Nucor, for instance, is expected to earn about $2.21 a share in 2020. United States Steel (X), a traditional blast-furnace producer, is expected to lose almost $6 a share.
Bank of America analyst Timna Tanners wonders whether consolidation can avert a steel-making apocalypse. “If Cliffs were to permanently shutter this capacity, it could offset a glut of new [minimill capacity] we have warned of, aka Steel-mageddon,” she wrote in a Tuesday research report.
Averting that scenario won’t be easy. “We estimate 10 [to] 14 [million tons] of sheet/plate supply would need to shut to balance the market,” she wrote. “Would [Cliffs] acquire assets only to close most of them?” Tanners doesn’t think Cliffs will close capacity quickly, which is ultimately bad for steel prices.

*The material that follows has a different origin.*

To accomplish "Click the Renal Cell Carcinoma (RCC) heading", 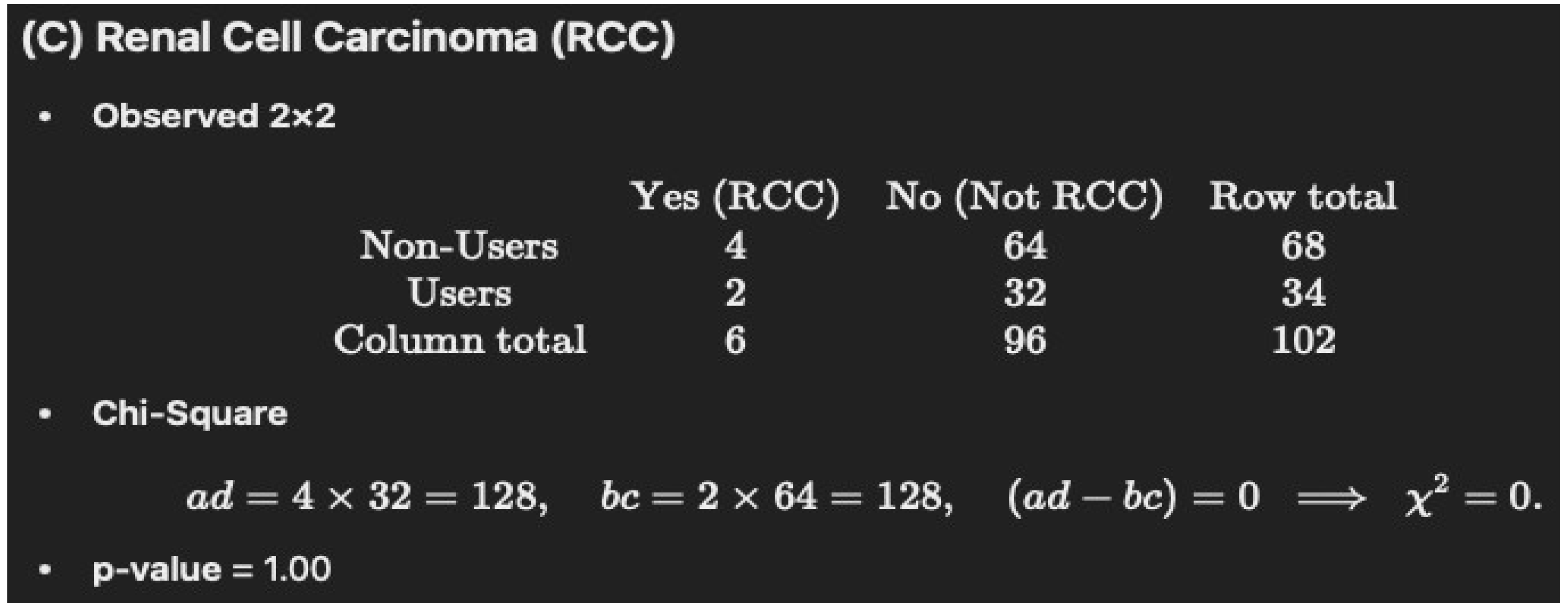I will coord(348,38).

GLJ Research analyst Gordon Johnson also doubts the deal will bring material change to U.S. steel markets. “Why triple down on also-ran blast-furnace steel mill capacity/technology…when [minimills] appear to be the way the industry is headed,” he wrote in a Tuesday research note.

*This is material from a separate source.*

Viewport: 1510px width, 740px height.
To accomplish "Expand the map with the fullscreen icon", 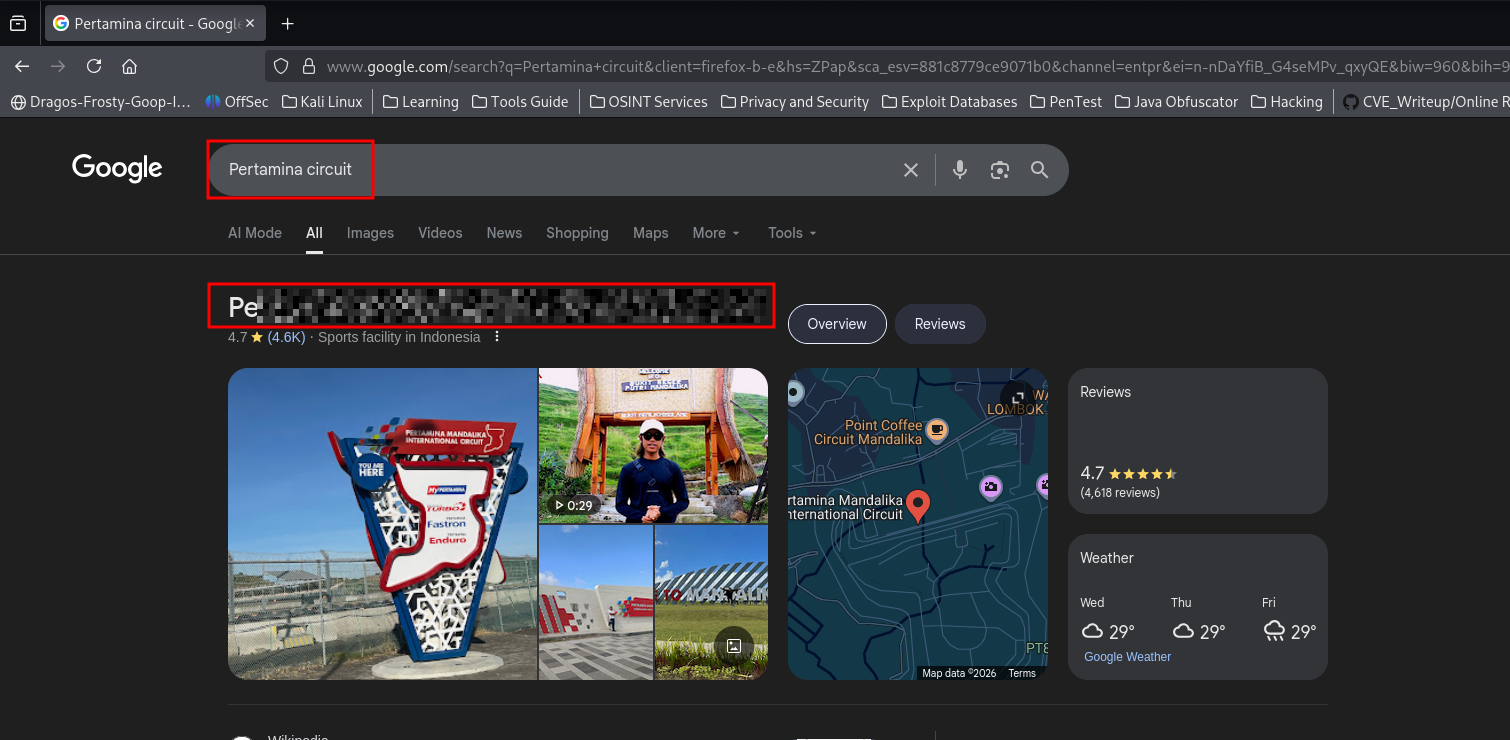I will 1017,396.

Johnson rates Cliffs shares Sell and has a $2.51 price target. Overall, one-fourth of analysts covering Cliffs stock rate it Buy. The average Buy-rating ratio for stocks in the Dow is about 58%. The average analyst price target for Cliffs stock is about $6.
Tanners doesn’t cover Cliffs. But she isn’t too high on the outlook for most U.S. based steel producers. Tanners rates the stocks of U.S. Steel, Nucor and Steel Dynamics (STLD) the equivalent of Sell.
Tanners likes Ternium (TX) and Commercial Metals (CMC), rating them Buy. Ternium is a large producer of steel in Mexico. Commercial Metals is a U.S. based minimill producer.
Cliffs stock, after jumping 15% on Monday, was fading a little Tuesday afternoon, down 0.7% to $6.52. Still, the sector is up about 5% since the Cliffs-Mittal deal was announced. Investors, might not see much hope, but they see a glimmer.